As you know ESXTOP is an utility bundled with ESXi allowing to monitor/troubleshoot performance of network, CPU or storage. This post is about storage performance troubleshooting with ESXTOP.
Se will focus on storage as many times the storage is the main problem of latency. A weakest performance element in the whole chain. VMs performs slowly, but where the latency comes from? Is it at the VM level, LUN level or Disk level (hba).
While ESXTOP is command line utility, note that there is a nice free tool which has GUI, from VMware called Visual ESXTOP. It integrates into vSphere web client. Note that I have not personaly tested the tool with the latest vSphere 6.0 U1 release.
What to monitor/troubleshoot?
- Per LUN
- Per VM
- per Disk (HBA mode)
Let's monitor a LUN with ESXTOP
1. Start ESXTOP and press U to switch to disk view (LUN mode).
2. Press F (Field Order) to modify fields which you want to display. Then hit Enter to validate.
3. Press S and then 3 (or other smaller/bigger value) to set the auto-update time to every 3 seconds…. In order to view the whole device name (the complete naa identifier) you'll have to enlarge the column pres Shift + L and enter “32”. (or other larger number).
Let's try to monitor Disk View (hba mode).
1. Start ESXTOP utility and press D to switch to Disk view (hba mode).

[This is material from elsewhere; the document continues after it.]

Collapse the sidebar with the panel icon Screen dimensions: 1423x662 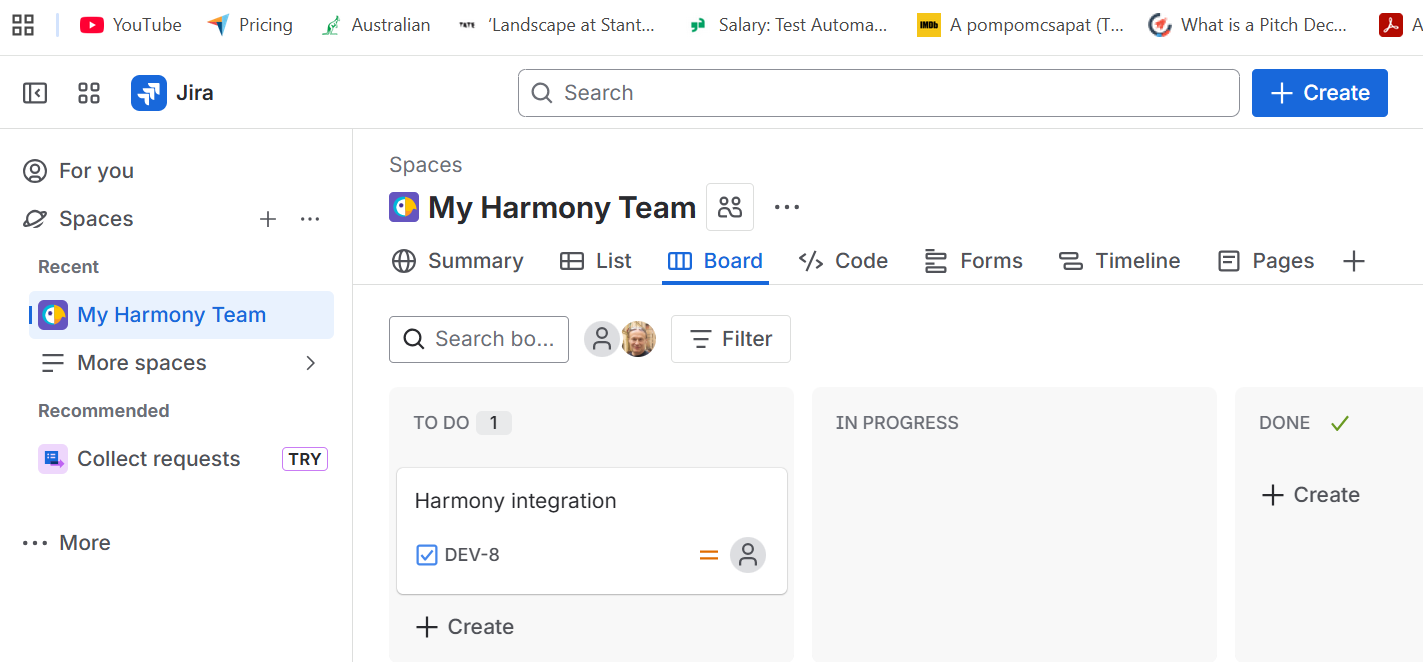point(35,93)
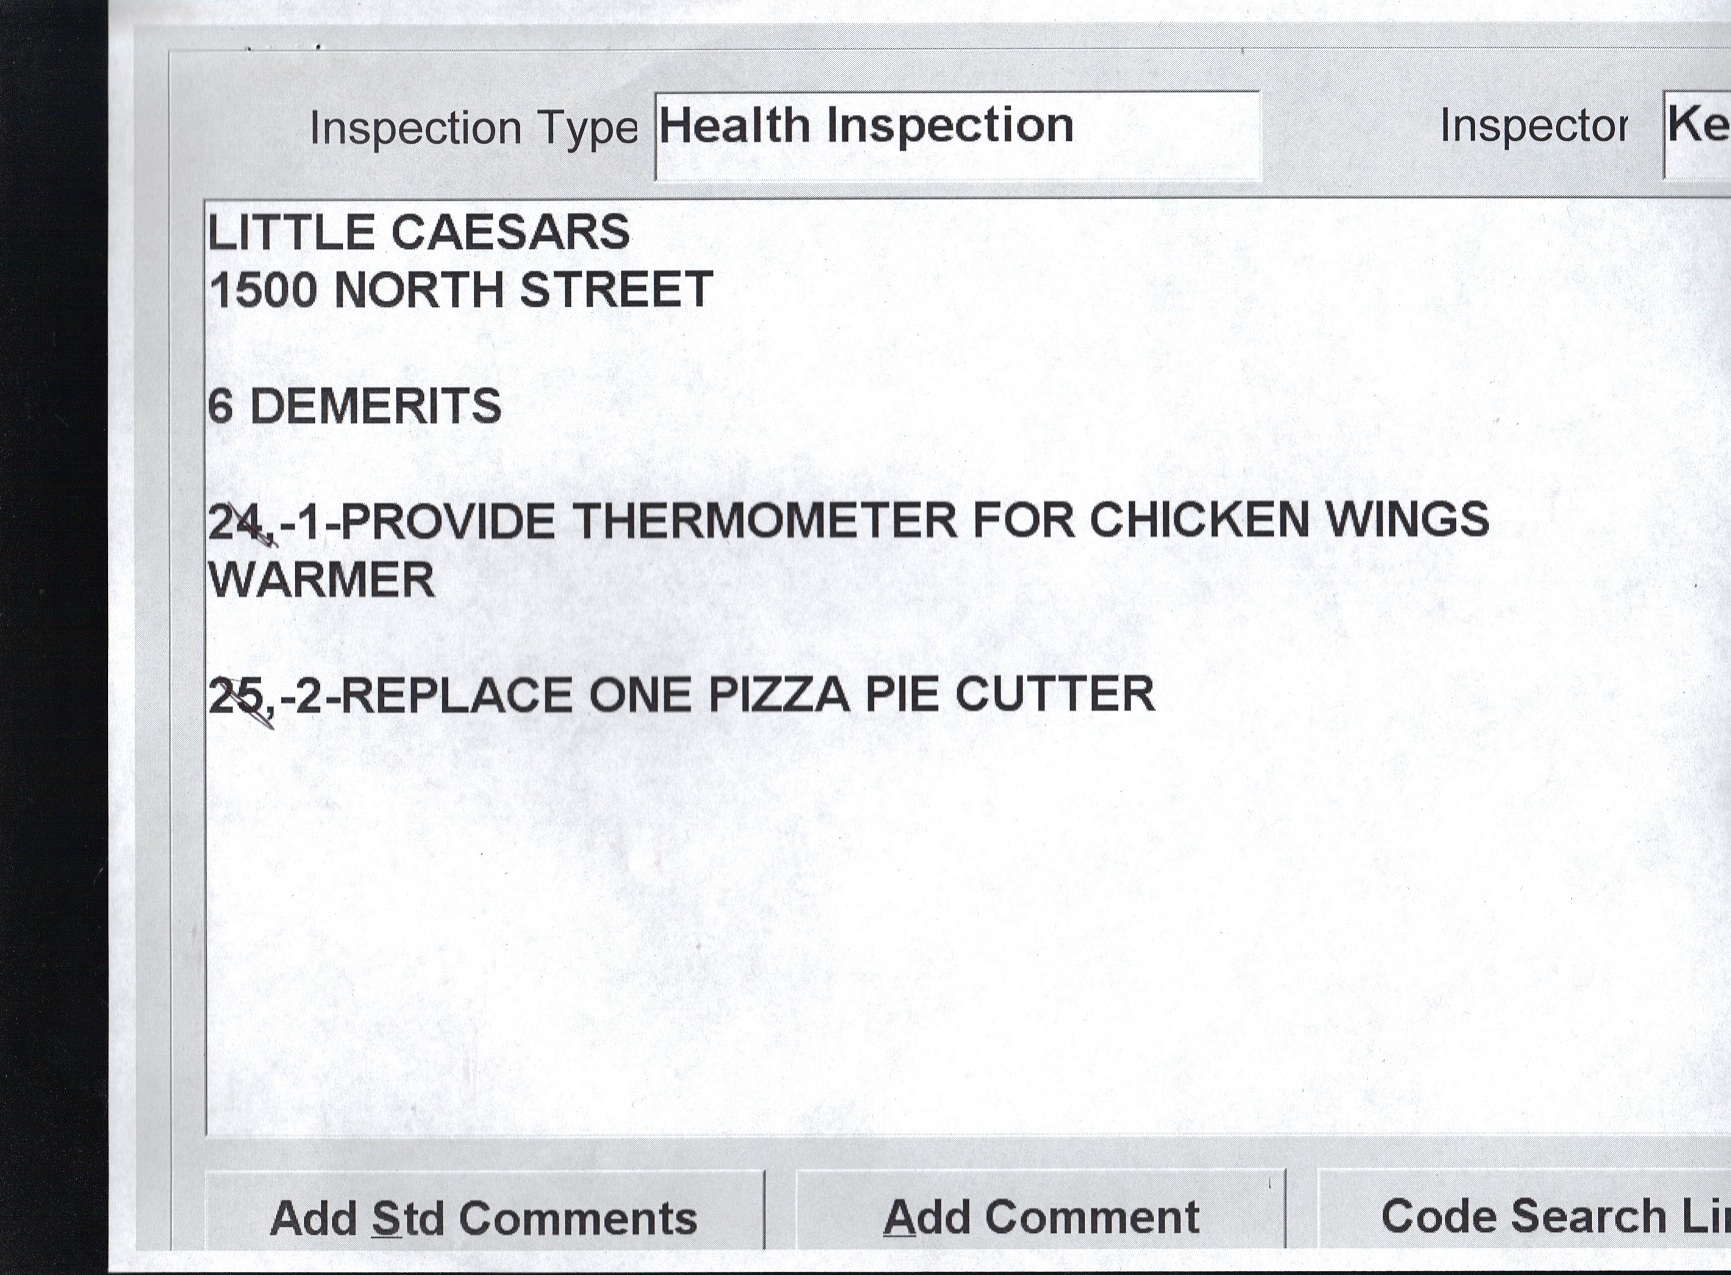Select the Inspector label
1731x1275 pixels.
(x=1533, y=126)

In order to view the whole device name (the complete naa identifier) you'll have to enlarge the column pres Shift + L and enter “32”. (or other larger number).
2. From here you can hit F (Field Order) to modify fields which you want to display. (You can see small star diplayed next to each visible field….). When OK, you can hit Enter.
3. Press S and then 3 to set the auto-update time for 3 sec. (you can enter smaller/bigger value as you wish).
Monitor VM performance (Per VM)
1. Start ESXTOP and press V to switch to disk view.
2. Again, Press F (Field Order) to modify fields which you want to display. Then hit Enter to validate.
3. And again, press S and then 3 (or other smaller/bigger value) to set the auto-update time to every 3 seconds…. In order to view the whole device name (the complete naa identifier) you'll have to enlarge the column pres Shift + L and enter “32”. (or other larger number).
What represents the different columns?
Now let's start with ESXTOP utility by identifying the different columns.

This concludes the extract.